In Germany, it is the law. § 44b UrhG says (translated):

(1) Text and data mining is the automated analysis of one or more digital or digitized works to obtain information, in particular about patterns, trends, and correlations.

(2) Reproductions of lawfully accessible works for text and data mining are permitted. These reproductions must be deleted when they are no longer needed for text and data mining.

(3) Uses pursuant to paragraph 2, sentence 1, are only permitted if the rights holder has not reserved these rights. A reservation of rights for works accessible online is only effective if it is in machine-readable form.

klntsky•3mo ago
> A reservation of rights for works accessible online is only effective if it is in machine-readable form.

What if MY machine can't read it though?

Y-bar•3mo ago
That’s your problem.

A solution has been offered and you can adhere to it, or stop doing that thing which causes problems for many of us.

luckylion•3mo ago
I doubt robots.txt would fit. robots.txt allows or disallows access, but it does not state any claim. You can license content you don't own, put it on your website, and then exclude it in robots.txt without that implying any claims of rights to that content.
Aloisius•3mo ago
> Well behaved robots do not usually use millions of residential IPs

Some antivirus and parental control control software will scan links sent to someone from their machine (or from access points/routers).

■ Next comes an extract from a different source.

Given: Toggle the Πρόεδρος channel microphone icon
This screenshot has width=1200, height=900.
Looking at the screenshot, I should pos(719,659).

Even some antivirus services will fetch links from residential IPs in order to detect malware from sites configured to serve malware only to residential IPs.

Actually, I'm not entirely sure how one would tell the difference between a user software scanning links to detect adult content/malware/etc, randos crawling the web searching for personal information/vulnerable sites/etc. and these supposed "AI crawlers" just from access logs.

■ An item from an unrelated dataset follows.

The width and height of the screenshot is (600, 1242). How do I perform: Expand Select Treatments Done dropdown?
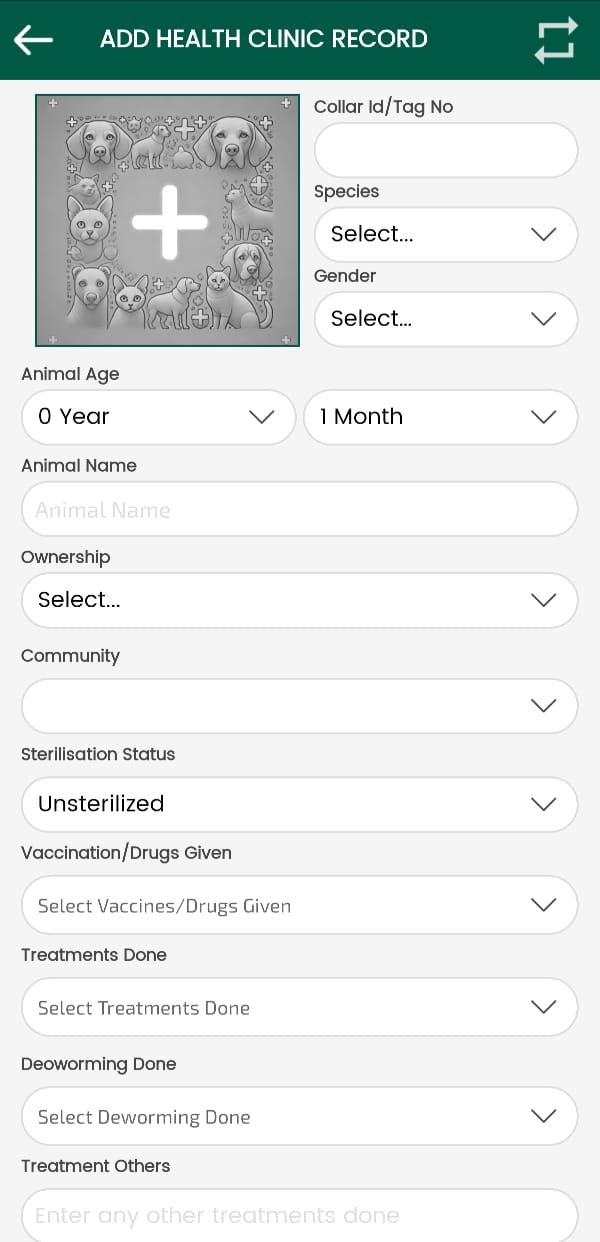tap(299, 1008)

While I'm certainly not going to dismiss the idea that these are poorly configured crawlers at some major AI company, I haven't seen much in the way of evidence that is the case.

kijin•3mo ago
Occasionally fetching a link will probably go unnoticed.

If your antivirus software hammers the same website several times a second for hours on end, in a way that is indistinguishable from an "AI crawler", then maybe it's really misbehaving and should be stopped from doing so.

Aloisius•3mo ago
Legitimate software that scan links are often well behaved, in isolation. It's when that software is installed on millions of computers that in aggregate, they can behave poorly. This isn't particularly new though. RSS software used to blow up small websites that couldn't handle it. Now with some browsers speculatively loading links, you can be hammered simply because you're linked to from a popular site even if no one actually clicks on the link.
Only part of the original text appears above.